Mik: So I think maybe, if our conversation is coming to a close, if you want to share some of the good news from some of the results of our New York activities, there? Did you hear they’re going to take down that [Teddy Roosevelt] statue now?

Maria: Woohoo! Yeah!

Mik: Yeah, they’re going to take it down! They promised it. After the New York Monuments Commission, after all of that. It was in the wake of these particular protests, after these police brutality protests, and the Black Lives Matter protests that have targeted these specific statues.

That was the tipping point, apparently. Now they’ve promised! The American Museum of Natural History – the one who’s always been saying, “oh, it’s the city, it’s the city” – it has, they’ve said they’re going to get it taken down.

We did it.

Maria: Well, now we’ll see what kind of follow-through, or what ends up replacing it. All of those, you know, good, meaty, juicy questions. 

Mik: Oh my god, yeah, I would love to submit some things that could go there instead. I do predict that if they do end up taking out the two “problematic figures,” we might have to go get our kin. We’re going to have to go, I guess, take them somewhere.

Maria: Let’s rescue them.

Mik: Let’s rescue them. Amazing. Well thank you for joining me, Maria. It’s been an incredible journey and it’s been a really good talk.

Maria: Yeah, before we wrap it up there’s one more thing we have to mention. We cannot forget, we have to always come back to this. So, the last action that I can think of, that happened at the

[AMNH] museum, was the one that was led by the Indigenous Kinship Collective. To really look at the missing and murdered. It was an action led by Regan De Loggans. It was also with Seeding Sovereignty. All kinds of Indigenous kin came together around the monument and in that case they weren’t using paint but they used red fabric to throw over the monument in every which way. Just to really recognize the missing and the disappeared and the bodies. And the omission that happens around Native women, queer, trans, girls, two-spirit, within, you know, when we’re thinking of supremacy. 
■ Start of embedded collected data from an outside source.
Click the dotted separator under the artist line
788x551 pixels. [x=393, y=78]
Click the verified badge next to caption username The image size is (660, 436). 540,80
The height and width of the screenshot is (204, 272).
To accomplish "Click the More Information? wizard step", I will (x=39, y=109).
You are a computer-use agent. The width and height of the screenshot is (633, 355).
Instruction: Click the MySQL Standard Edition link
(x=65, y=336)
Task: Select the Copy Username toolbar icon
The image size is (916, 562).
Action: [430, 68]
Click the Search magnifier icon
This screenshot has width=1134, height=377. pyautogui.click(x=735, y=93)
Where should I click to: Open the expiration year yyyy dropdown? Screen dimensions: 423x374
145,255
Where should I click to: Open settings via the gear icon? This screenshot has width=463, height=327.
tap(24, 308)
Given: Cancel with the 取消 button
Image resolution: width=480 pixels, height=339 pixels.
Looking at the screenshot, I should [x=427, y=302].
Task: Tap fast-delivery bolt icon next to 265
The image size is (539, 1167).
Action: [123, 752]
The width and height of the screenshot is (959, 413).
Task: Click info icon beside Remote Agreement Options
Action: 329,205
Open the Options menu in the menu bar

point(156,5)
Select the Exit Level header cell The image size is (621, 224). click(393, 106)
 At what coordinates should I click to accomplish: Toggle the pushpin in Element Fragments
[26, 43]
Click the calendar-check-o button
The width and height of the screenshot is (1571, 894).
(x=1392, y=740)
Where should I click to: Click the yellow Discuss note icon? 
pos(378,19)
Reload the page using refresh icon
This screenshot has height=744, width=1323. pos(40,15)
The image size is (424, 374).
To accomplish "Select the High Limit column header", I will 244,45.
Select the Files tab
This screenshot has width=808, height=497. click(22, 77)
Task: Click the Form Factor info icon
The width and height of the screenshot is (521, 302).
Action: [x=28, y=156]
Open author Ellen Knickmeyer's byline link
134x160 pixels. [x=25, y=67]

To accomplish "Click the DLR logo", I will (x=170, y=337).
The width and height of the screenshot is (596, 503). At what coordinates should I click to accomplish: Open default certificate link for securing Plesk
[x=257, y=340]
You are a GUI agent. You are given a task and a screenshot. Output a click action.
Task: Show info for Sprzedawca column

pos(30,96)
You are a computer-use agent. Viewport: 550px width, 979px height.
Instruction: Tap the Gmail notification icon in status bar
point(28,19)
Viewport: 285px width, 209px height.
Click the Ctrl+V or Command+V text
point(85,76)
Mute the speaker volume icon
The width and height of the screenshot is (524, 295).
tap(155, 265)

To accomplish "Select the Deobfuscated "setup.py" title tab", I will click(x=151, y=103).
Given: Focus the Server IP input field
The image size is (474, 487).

But I just wanted to go back to that. And then as well, the work of an icon: so, Rebecca Belmore. The performance work that she does to really resist, and in opposition to so many structures like this. Working outside of the institution. The piece that she did called “Talking to our mother”. Big speaker, right? The big speaker where she went out and took it across country so people could speak through it and amplify, just to talk to the land. And so anyway, I think there’s a lot of gestures and a lot of work like that. Artists and curators and all kinds of folks who are creating models that are showing that this is not the only way. That we need to move forward. That there’s other possibilities and other imaginings.

Mihnaak: Amazing, yes, thanks for bringing us back to those. So we can close off with our kin. Our kin who are doing all of these actions, and being together, and making it possible to be together and be alive into the present day – into the future!

Okay, that’s it, miigwech.

Maria: Miigwech. Baamaapii.

Mihnaak: Baamaapii.

NOTES

[1] Andrea Smith, “Heteropatriarchy and the Three Pillars of White Supremacy: Rethinking Women of Color Organizing,” in Color of Violence: The INCITE! Anthology, edited by INCITE! Women of Color Against Violence (Durham and London: Duke University Press, 2016), 66-73.

[2] Donna Haraway, “Teddy Bear Patriarchy: Taxidermy in the Garden of Eden, New York City, 1908-1936,” Social Text 11 (Winter 1984-85): 20-64.

[3] Mieke Bal, “Telling, Showing, Showing Off,” Critical Inquiry 18, 3 (Spring 1992): 556-594.